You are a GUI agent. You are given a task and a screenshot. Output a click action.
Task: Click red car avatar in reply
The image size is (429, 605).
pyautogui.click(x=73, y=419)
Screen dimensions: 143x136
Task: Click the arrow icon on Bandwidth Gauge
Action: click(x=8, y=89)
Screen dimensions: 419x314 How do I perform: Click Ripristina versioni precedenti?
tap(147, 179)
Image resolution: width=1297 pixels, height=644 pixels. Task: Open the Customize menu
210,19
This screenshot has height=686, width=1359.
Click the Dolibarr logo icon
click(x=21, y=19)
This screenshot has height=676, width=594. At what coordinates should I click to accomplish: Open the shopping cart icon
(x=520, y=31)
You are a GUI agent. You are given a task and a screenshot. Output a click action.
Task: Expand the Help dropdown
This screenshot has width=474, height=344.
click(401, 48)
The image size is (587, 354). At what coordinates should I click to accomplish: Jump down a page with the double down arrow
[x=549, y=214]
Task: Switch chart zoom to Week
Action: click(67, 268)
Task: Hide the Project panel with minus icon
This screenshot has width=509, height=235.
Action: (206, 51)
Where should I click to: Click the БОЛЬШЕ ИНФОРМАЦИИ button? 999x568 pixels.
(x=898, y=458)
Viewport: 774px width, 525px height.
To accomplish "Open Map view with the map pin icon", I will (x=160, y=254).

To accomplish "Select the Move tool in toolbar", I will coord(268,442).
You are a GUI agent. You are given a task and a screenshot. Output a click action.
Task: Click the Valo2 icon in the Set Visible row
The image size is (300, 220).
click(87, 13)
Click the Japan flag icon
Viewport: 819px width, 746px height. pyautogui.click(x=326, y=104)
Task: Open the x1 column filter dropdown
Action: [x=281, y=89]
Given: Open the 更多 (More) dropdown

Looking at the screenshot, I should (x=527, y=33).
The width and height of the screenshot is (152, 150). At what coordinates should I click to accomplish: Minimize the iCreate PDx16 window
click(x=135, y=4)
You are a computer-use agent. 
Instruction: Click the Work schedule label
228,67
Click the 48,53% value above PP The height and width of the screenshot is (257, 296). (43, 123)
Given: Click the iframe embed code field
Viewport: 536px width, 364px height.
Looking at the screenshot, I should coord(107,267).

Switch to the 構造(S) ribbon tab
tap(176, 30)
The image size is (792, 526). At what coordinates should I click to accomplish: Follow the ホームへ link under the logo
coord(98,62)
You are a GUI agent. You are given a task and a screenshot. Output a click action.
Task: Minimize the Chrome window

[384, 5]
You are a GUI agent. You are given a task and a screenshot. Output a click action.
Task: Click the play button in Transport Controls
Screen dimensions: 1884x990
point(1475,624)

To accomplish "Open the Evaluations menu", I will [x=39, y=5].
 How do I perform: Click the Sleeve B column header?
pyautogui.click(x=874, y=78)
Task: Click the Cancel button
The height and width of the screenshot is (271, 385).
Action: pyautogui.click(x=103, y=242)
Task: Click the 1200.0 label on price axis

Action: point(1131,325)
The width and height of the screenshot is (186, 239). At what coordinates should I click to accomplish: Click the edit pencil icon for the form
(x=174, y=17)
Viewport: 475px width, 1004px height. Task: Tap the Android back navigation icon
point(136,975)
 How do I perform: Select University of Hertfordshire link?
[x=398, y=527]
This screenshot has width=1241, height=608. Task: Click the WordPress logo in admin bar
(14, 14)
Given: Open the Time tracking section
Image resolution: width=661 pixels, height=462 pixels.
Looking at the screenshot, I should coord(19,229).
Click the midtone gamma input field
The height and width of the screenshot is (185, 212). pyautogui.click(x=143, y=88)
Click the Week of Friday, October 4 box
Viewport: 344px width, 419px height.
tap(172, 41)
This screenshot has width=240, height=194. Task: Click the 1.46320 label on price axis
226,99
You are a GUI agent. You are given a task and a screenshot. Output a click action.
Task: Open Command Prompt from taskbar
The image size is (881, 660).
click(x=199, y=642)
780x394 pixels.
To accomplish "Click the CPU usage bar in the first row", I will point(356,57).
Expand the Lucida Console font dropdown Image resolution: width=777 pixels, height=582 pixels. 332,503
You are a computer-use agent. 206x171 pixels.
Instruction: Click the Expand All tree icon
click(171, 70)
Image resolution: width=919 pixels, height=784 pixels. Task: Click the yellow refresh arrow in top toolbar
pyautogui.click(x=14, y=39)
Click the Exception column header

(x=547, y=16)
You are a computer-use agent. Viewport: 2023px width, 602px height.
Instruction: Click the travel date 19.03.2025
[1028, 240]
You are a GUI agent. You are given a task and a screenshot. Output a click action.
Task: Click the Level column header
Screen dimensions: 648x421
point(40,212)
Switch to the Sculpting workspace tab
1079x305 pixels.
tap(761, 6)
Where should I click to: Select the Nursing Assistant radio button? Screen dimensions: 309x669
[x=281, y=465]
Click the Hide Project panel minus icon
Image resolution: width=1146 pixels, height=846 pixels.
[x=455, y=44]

◆ **PROBLEM TO WORK ON**:
Once the line with "This screenshot has width=1241, height=608." is located in the data above, repeat it and every later line through the end, exactly.

◆ **TASK ANSWER**:
This screenshot has width=1241, height=608. Task: Click the WordPress logo in admin bar
(14, 14)
Given: Open the Time tracking section
Image resolution: width=661 pixels, height=462 pixels.
Looking at the screenshot, I should coord(19,229).
Click the midtone gamma input field
The height and width of the screenshot is (185, 212). pyautogui.click(x=143, y=88)
Click the Week of Friday, October 4 box
Viewport: 344px width, 419px height.
tap(172, 41)
This screenshot has width=240, height=194. Task: Click the 1.46320 label on price axis
226,99
You are a GUI agent. You are given a task and a screenshot. Output a click action.
Task: Open Command Prompt from taskbar
The image size is (881, 660).
click(x=199, y=642)
780x394 pixels.
To accomplish "Click the CPU usage bar in the first row", I will point(356,57).
Expand the Lucida Console font dropdown Image resolution: width=777 pixels, height=582 pixels. 332,503
You are a computer-use agent. 206x171 pixels.
Instruction: Click the Expand All tree icon
click(171, 70)
Image resolution: width=919 pixels, height=784 pixels. Task: Click the yellow refresh arrow in top toolbar
pyautogui.click(x=14, y=39)
Click the Exception column header

(x=547, y=16)
You are a computer-use agent. Viewport: 2023px width, 602px height.
Instruction: Click the travel date 19.03.2025
[1028, 240]
You are a GUI agent. You are given a task and a screenshot. Output a click action.
Task: Click the Level column header
Screen dimensions: 648x421
point(40,212)
Switch to the Sculpting workspace tab
1079x305 pixels.
tap(761, 6)
Where should I click to: Select the Nursing Assistant radio button? Screen dimensions: 309x669
[x=281, y=465]
Click the Hide Project panel minus icon
Image resolution: width=1146 pixels, height=846 pixels.
[x=455, y=44]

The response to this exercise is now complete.